Yours truly shares this passion for the nexus between government, civil society and businesses so much and my resolve to see this in practice has been boosted by my appointment to the Danish International Development Agency’s Board for Private Sector Development with a budget of US$78m for the sector. Our task will be to advice the Danish Government on how we can generate inclusive economic growth through sustainable and decent job creation in Ghana. My immediate thoughts for DANIDA is that since mining, banking and telcoms and many blue chip companies are becoming automated and whilst they remain important sources of revenue, it will not be the future of employment. Agriculture remains the key for labour and employment. We will have to do more to export non-traditional exports so we can earn more forex. NTEs earn us 40% more revenues than cocoa. And that is the future.

3. Ghana and the IMF
Ghana will this week turn to the IMF for a bail out. President Mahama feels shy to call it a bail out in order I suspect, not to incur the wrath of his political opponents and appease his Social Democratic NDC Party as IMF packages come with stringent fiscal behavior with some belt tightening. President Mahama believes we need somewhat a ‘program advice’ from the IMF in order for us to achieve ‘policy credibility’. But how? There is just too much program advice from within Ghana. We need money from the IMF. The only issue is that we will not get so much as we did under Kufour and rightly so, since we are in such deep abyss that we shouldn’t be encouraged to splurge. Besides IMF money may not be disbursed until at least four to nine months. It therefore seems to me that the government will still go for the Eurobond at expensive interest rates. In the mean time, it will be piling arrears on statutory payments and crude oil to generate power. The Atuabo gas MUST bear fruits this year else we risk further slippages.
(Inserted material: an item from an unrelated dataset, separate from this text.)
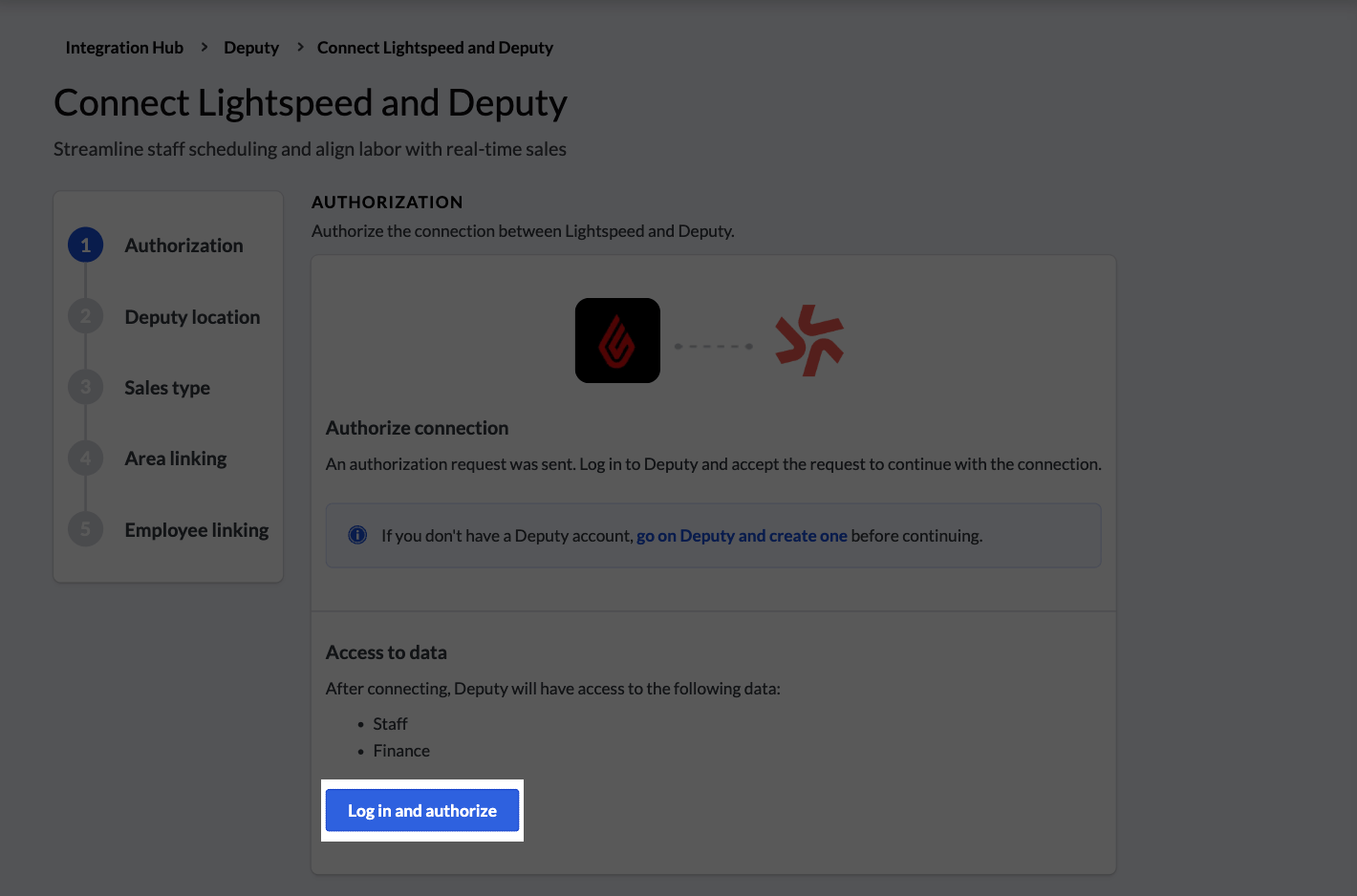The width and height of the screenshot is (1357, 896).
Task: Click the Staff list item
Action: [390, 723]
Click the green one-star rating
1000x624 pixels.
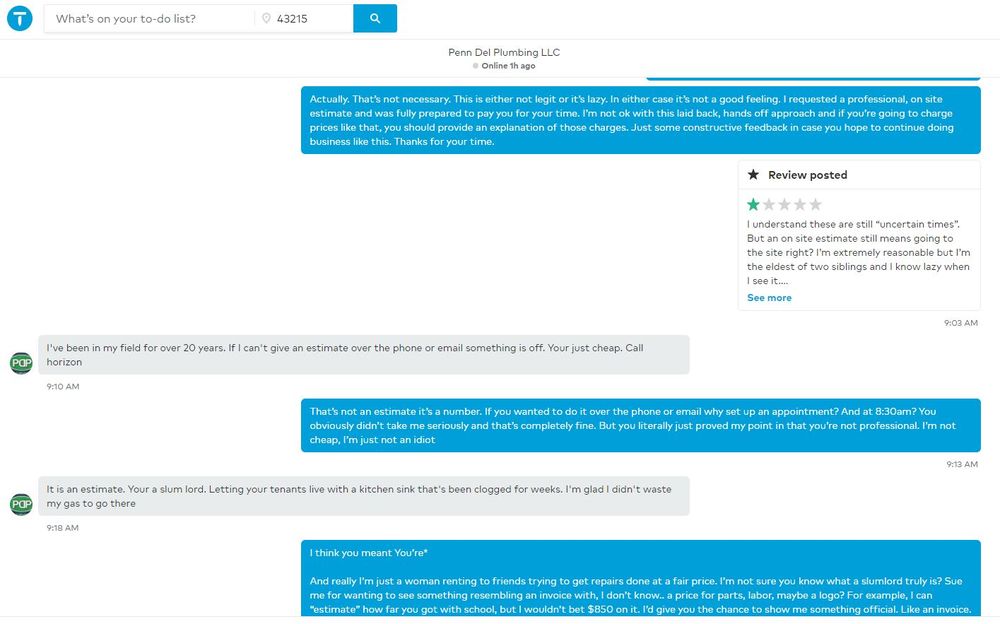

Seth Tekper is the only man it seems to reign in government’s fiscal slippages and he must hang in there, although he must expedite action on the GIFMIS , something that looks like the single treasury account for government. Spending nearly $80m on an accounting idea when the accounting system is absent seems like a total,waste of time. There are cheaper computer programs that can do the trick assuming of course that every ministry is disciplined to account for all it gets in a year, and Government’s ability and willingness to meet individual ministry budgets. Can the Central Bank end all the very ugly forex rules, Please?

** Opportunity and Tasks
Yours Truly with two other think tank leaders will meet with the IMF team in Washington to make significant inputs into Ghana’s bail out package. We hope they take our concerns on board.

Gratitude: my thanks go to the good Lord for his boundless mercies, my open society foundation hosts and Oxfam America for the thought, my folks at Atlas and Heritage for the great discussions, my good friend Martin Ocran for the hospitality and to you my compatriots for wishing me traveling mercies. See you soon. Have a great weekend. Eat something like RED Red and plantain and wear red too.